Bu aşamadan sonra yardımcı bot ve ana geminin makineleri, işbirliği içerisinde ağ havuzu küçülterek balıkları olabildiğince sıkıştırır. Geminin yan tarafında sürdürülen bu operasyonda küçülen hacim içerisinde sıkıştırılan balıklar ya uygun kepçeler yardımıyla güverteye alınır veya fish pump adı verilen balık pompalarıyla su ile birlikte gemiye çekilir. Son kalan kısım için vinç yardımıyla ağ kaldırılarak güverteye boşaltılır ve böylece "mola" adı verilen bir ağ atma işlemi tamamlanmış olur.
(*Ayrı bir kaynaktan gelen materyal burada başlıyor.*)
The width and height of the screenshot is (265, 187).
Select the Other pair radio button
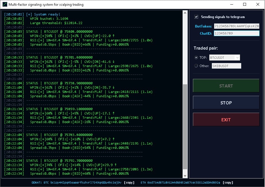[x=196, y=66]
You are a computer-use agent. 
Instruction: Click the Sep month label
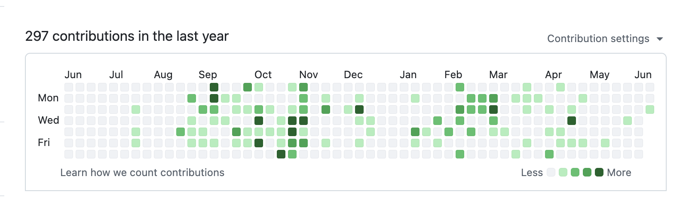click(208, 75)
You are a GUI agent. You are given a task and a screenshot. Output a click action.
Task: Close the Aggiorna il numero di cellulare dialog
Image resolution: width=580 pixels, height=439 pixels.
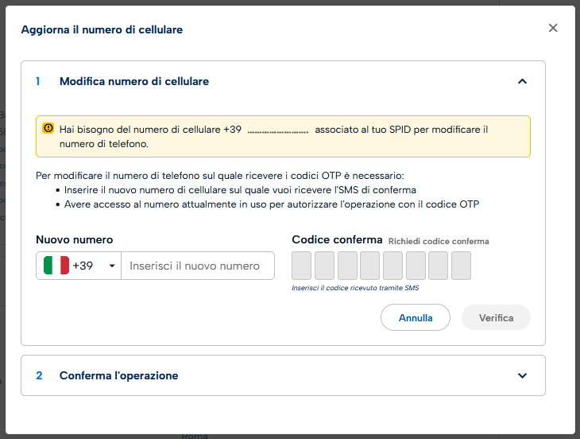553,29
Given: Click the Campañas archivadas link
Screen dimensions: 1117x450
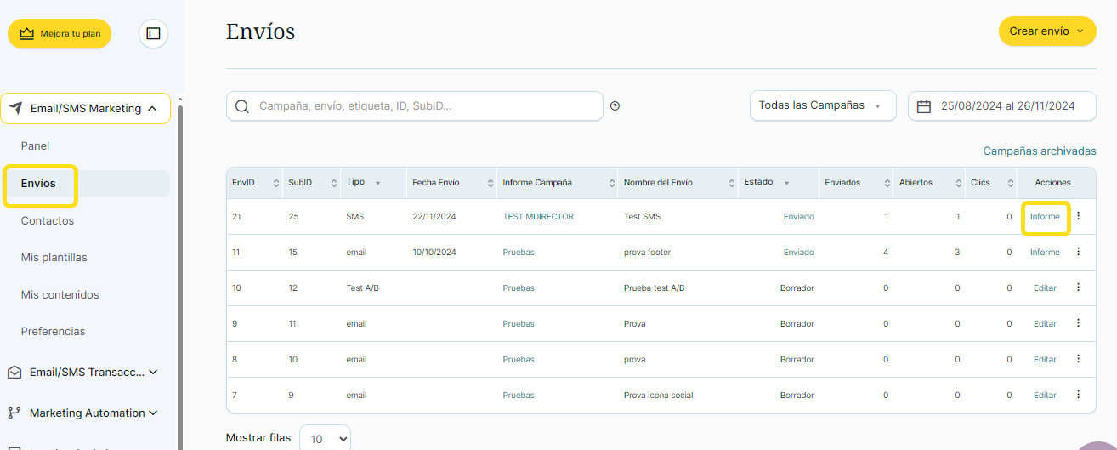Looking at the screenshot, I should click(1039, 151).
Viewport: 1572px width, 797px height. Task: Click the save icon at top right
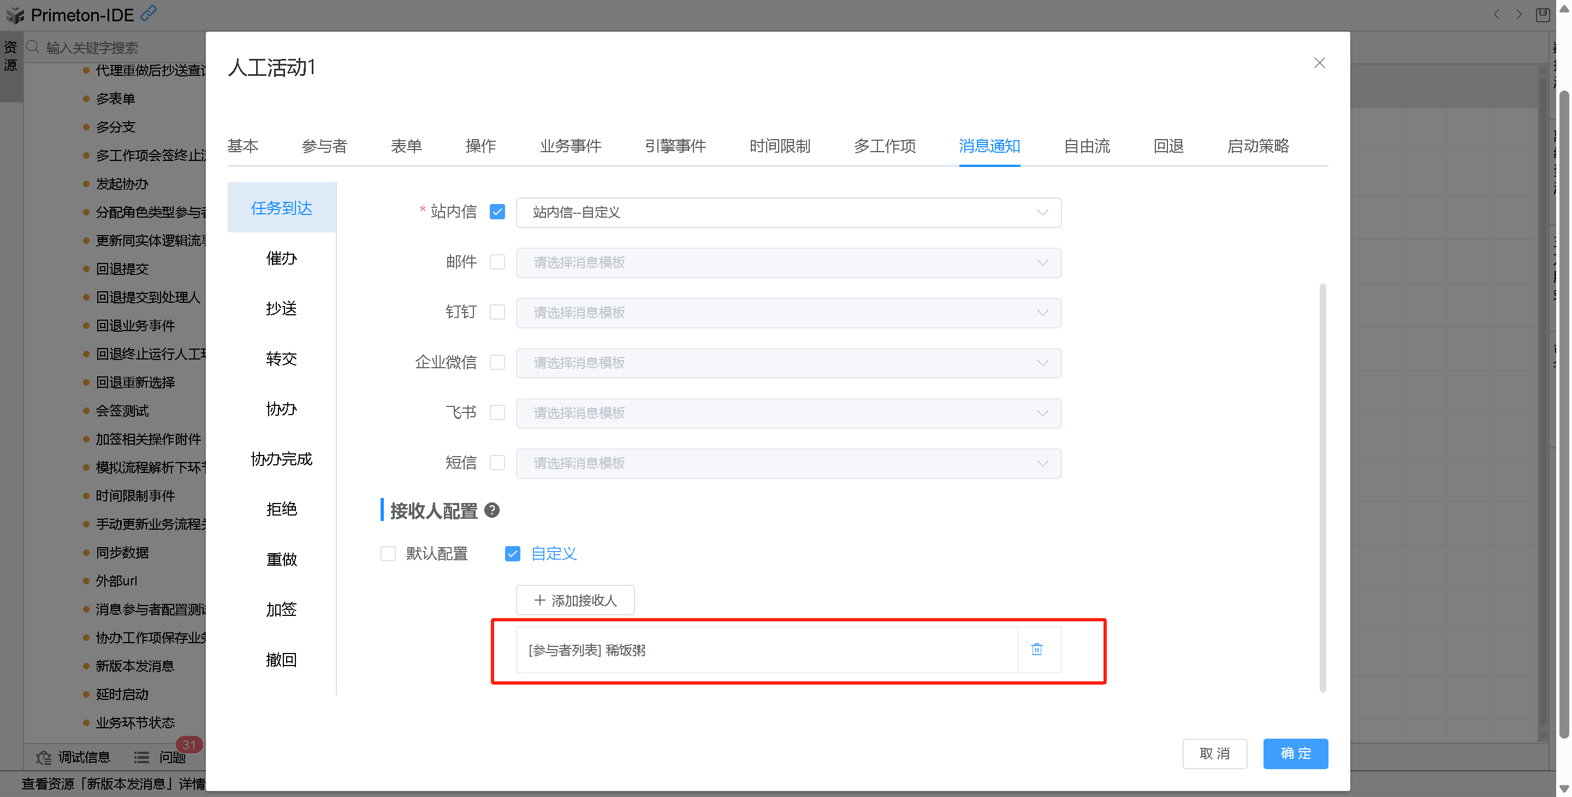click(1542, 15)
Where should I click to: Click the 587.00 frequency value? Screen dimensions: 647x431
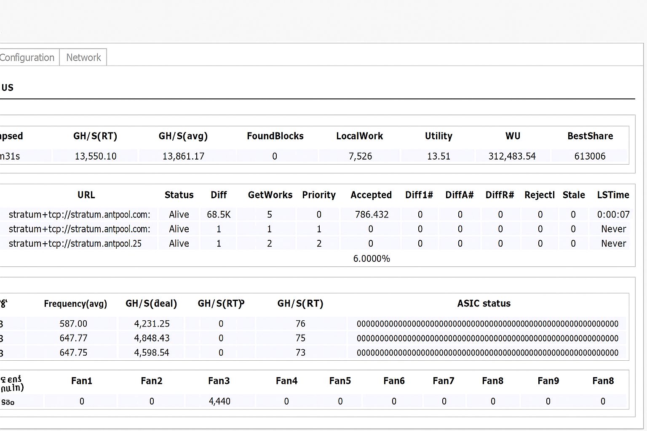tap(73, 324)
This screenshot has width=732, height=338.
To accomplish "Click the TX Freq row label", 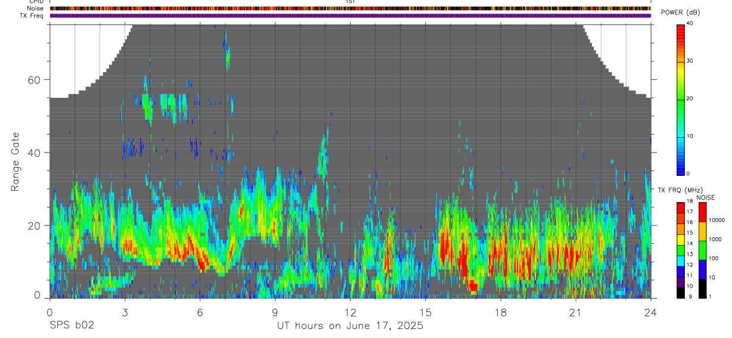I will click(x=32, y=15).
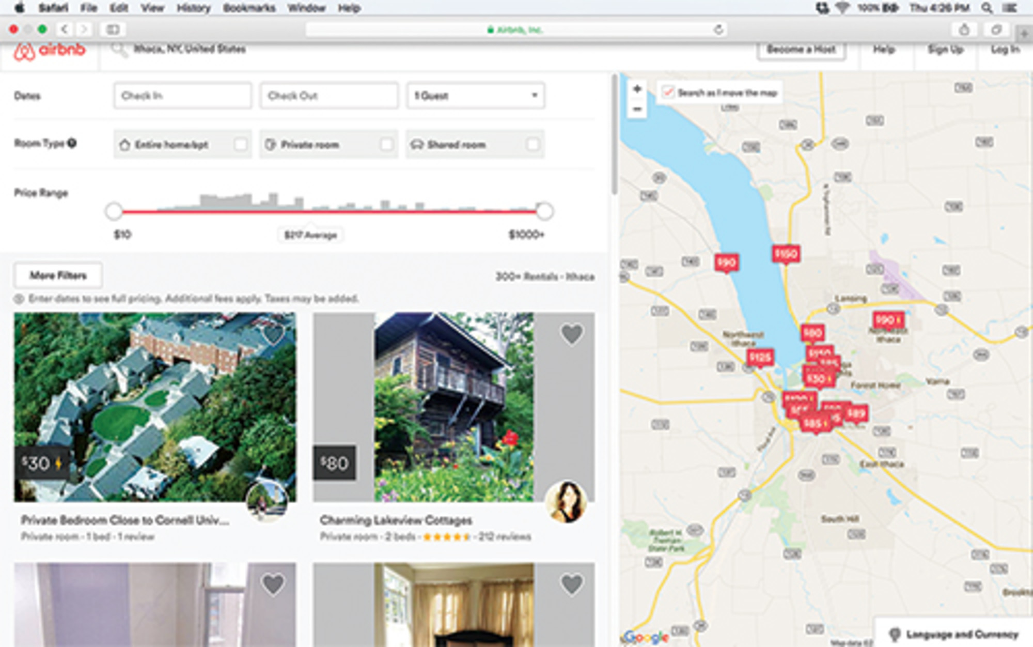The width and height of the screenshot is (1033, 647).
Task: Open the Check In date picker
Action: coord(182,96)
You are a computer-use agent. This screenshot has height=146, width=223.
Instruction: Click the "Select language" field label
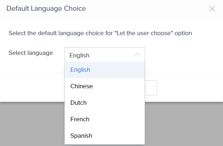coord(31,53)
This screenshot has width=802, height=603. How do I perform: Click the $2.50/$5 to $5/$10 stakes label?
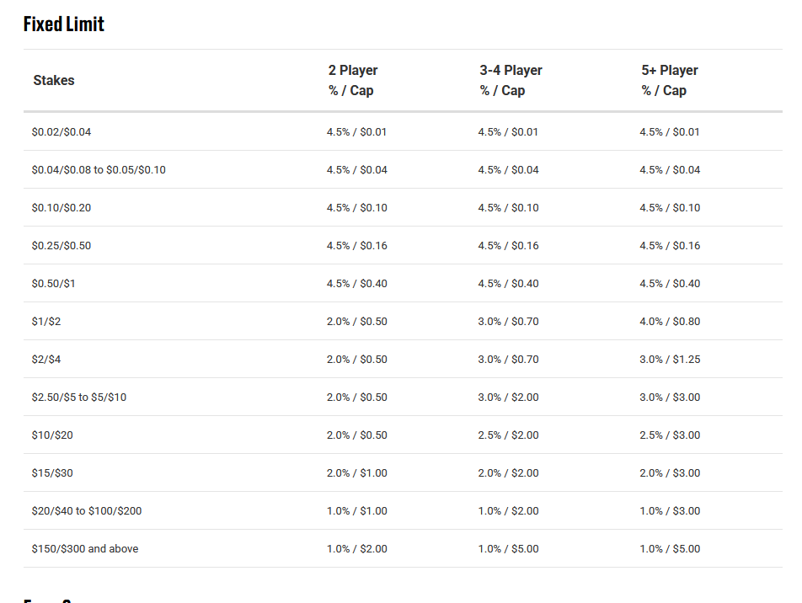[x=79, y=398]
Hali hazırda ülkemizde çeşitli boylarda gırgır teknesi olarak donatılmış çok sayıda gemi ruhsatlı olarak çalışmaktadır. Bunların içerisinde 50 metrenin üzerinde veya civarında boya sahip olan ve aslında tam anlamıyla bir fabrika olarak nitelenebilecek hatırı sayılır sayıda örnekleri de vardır. Hamsi, istavrit, palamut, lüfer, sardalya, kefal, orkinos, kolyoz gibi Türkiye balıkçılığının en büyük kütleli su ürünleri, gırgır tekneleri tarafından avlanmakta ve ekonomiye kazandırılmaktadır.
Hali hazırda gırgır tekneleri için 24 metre olan avlanabilen derinlik kuralı, 90 kulaç olan ağ derinliği sınırlaması ve diğer pek çok yasağa rağmen, gırgır ağlarının diğer pek çok benzerinde olduğu gibi düşük seçicilikte olması ve bilinçsiz avlanma gibi sebeplerle denizlerimizde yaşayan türler ciddi bir av baskısı altındadır. Balıkçıların av yasakları açısından bilinçlenmesi için çeşitli çalışmalar yapmak gerekli olmakla birlikte asıl olarak olması gereken, yeterli ve etkili denetim imkânlarının arttırılmasıdır. Bunun sağlanması denizlerimizde varlıkları tehlike altına giren türler için bir ümit ışığı olabilecektir.